L’hémophilie A est une affection hémorragique (hérédité liée à l’X) affectant environ un garçon sur 10 000. La moitié d’entre eux ont une hémophilie sévère (activité < 1%) et présente au moins un épisode hémorragique par mois en l’absence de traitement substitutif. La supplémentation en F VIII permet de réduire les  épisodes de saignements mais a 2 inconvénients majeurs : 30% des patients développent des Ac anti-facteurs de substitution, appelés inhibiteurs, qui réduisent l’efficacité du traitement ou le contre-indiquent. De plus, l’administration par voie intra-veineuse est pénible et contraignante pour les enfants traités à domicile.

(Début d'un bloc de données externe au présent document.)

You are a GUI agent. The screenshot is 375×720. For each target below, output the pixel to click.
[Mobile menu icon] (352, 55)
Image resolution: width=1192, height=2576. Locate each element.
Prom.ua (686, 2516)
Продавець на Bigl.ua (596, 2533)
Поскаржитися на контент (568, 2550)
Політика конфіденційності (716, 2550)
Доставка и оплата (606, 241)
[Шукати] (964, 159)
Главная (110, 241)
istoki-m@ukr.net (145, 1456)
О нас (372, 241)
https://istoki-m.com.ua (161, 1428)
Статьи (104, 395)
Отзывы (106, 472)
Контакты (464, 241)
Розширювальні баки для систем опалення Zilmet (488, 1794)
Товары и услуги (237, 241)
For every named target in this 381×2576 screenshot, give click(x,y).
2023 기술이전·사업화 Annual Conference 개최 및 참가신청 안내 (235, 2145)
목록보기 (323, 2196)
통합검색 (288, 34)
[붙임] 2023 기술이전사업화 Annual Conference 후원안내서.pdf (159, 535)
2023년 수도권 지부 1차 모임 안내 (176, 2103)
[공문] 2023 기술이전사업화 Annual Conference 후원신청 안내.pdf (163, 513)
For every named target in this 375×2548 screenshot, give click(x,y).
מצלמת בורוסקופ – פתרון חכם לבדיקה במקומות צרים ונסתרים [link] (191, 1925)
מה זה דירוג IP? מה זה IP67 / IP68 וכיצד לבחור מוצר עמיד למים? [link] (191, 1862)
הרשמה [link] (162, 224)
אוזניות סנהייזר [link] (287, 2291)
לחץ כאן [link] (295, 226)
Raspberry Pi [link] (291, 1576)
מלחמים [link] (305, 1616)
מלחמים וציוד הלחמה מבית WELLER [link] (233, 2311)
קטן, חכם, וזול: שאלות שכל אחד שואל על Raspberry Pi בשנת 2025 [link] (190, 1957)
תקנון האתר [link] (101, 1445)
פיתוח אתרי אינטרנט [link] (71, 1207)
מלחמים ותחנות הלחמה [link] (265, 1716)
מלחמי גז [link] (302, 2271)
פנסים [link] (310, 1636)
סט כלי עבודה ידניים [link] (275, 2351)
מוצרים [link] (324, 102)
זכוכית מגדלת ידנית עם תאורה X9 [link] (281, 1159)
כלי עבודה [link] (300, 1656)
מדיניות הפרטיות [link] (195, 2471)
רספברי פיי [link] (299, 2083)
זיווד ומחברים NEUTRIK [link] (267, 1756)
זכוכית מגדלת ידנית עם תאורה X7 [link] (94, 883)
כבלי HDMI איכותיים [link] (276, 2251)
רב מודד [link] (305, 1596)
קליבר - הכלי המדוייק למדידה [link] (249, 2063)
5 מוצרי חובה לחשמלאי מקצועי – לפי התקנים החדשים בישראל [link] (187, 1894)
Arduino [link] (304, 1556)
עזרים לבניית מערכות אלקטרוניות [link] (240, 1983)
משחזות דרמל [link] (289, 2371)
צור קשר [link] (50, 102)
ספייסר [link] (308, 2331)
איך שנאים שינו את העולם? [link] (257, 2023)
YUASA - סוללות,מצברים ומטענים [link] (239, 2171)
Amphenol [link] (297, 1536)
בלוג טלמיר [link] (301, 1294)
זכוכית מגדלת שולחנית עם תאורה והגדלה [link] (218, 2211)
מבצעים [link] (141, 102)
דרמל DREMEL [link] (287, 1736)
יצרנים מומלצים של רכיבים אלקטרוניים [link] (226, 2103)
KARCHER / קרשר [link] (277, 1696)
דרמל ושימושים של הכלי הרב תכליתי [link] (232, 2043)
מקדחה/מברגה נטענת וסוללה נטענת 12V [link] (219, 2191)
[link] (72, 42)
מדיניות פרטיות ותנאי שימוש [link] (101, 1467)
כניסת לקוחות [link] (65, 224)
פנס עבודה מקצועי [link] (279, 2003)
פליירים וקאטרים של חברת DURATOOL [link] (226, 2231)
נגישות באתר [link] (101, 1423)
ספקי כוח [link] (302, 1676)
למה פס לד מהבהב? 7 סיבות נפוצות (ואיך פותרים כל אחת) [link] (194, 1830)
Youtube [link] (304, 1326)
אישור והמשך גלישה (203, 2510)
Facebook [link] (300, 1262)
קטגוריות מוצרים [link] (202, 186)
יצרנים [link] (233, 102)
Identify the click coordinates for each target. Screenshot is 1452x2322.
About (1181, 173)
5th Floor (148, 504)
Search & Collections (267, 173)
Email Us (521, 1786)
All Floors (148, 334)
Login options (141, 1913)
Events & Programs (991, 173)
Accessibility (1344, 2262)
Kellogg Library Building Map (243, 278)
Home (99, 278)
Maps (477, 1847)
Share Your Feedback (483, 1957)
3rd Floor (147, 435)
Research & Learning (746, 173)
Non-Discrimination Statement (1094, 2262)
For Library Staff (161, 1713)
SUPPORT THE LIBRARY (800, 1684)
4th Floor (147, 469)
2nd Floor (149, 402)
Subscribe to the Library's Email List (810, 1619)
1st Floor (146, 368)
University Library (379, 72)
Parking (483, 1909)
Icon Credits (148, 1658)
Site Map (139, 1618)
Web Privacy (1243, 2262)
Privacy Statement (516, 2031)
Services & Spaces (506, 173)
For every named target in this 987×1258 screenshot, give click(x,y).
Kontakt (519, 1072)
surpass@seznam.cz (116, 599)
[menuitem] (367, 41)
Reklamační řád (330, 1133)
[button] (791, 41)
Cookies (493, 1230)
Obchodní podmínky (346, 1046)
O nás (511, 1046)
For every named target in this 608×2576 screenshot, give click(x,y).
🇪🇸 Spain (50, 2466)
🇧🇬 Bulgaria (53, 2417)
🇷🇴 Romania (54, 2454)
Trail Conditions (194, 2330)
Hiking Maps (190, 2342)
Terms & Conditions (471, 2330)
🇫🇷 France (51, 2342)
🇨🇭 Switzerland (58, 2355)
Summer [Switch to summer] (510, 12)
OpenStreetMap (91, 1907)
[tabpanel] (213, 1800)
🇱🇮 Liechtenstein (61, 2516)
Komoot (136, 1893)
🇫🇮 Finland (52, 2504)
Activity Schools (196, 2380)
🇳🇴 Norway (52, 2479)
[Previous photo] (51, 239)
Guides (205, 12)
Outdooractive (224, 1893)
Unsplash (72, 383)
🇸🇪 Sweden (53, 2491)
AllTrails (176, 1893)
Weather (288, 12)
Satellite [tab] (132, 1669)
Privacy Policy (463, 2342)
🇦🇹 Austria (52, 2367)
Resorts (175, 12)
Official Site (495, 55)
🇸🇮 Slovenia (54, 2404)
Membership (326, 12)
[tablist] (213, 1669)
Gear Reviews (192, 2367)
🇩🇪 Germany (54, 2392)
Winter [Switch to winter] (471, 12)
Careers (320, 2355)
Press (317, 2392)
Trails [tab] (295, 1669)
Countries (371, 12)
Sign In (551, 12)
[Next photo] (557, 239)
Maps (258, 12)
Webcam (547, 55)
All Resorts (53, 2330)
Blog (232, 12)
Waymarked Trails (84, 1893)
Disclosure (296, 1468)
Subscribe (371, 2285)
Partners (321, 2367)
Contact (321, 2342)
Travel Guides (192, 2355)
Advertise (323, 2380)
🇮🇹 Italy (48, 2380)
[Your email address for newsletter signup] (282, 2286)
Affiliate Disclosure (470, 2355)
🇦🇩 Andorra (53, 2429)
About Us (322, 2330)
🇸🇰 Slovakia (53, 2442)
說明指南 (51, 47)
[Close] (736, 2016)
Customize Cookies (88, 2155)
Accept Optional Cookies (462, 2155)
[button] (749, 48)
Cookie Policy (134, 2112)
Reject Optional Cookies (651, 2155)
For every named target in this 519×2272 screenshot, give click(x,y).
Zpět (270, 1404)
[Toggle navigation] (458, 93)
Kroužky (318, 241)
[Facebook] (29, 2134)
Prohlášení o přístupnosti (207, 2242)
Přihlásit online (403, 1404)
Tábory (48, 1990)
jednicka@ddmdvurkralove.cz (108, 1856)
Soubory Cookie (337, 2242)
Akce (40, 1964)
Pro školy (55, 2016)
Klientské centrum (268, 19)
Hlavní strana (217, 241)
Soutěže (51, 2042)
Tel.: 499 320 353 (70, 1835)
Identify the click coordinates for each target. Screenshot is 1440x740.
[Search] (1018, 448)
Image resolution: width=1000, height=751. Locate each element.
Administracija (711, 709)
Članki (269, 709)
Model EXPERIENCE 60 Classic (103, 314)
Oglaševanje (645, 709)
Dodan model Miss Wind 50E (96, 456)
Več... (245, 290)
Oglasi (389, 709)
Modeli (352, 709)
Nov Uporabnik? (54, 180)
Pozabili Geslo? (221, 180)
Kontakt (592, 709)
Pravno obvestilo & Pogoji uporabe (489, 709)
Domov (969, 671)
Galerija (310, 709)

Des chercheurs japonais ont donc cherché à privilégier une nouvelle voie en synthétisant un anticorps qui simule la fonction du F VIII. Physiologiquement, il intervient dans l’hémostase secondaire en favorisant l’interaction antre 2 autres protéines, le F IX activé et le F X. Ils ont donc produit par génie génétique un Ac (hBS23) bispécifique du F Ixa et du F X, qui se lie à chacun d’entre eux et permet leur interaction. Ils rapportent des résultats pré-cliniques très prometteurs. In vitro, on observe une restauration de l’activité coagulante du sang des hémophiles A, même en présence d’Ac anti-F VIII. Les études chez l’animal sont également probantes puisque le traitement est efficace dans un modèle simien d’hémophilie A acquise.

En outre, il présente une biodisponibilité sous-cutanée élevée et une demi-vie de 2 semaines, ce qui suggère un allègement possible des procédures thérapeutiques (1 injection sous-cutanée hebdomadaire). Cet Ac, sous une forme optimisée, est évalué depuis le mois d’Août dans un essai de phase I au Japon chez des sujets en bonne santé et chez des hémophiles, porteurs ou non d’inhibiteurs. La perspective d’un traitement efficace et pratique permettant d’alléger le fardeau supporté par ces patients semble donc réaliste à moyen terme.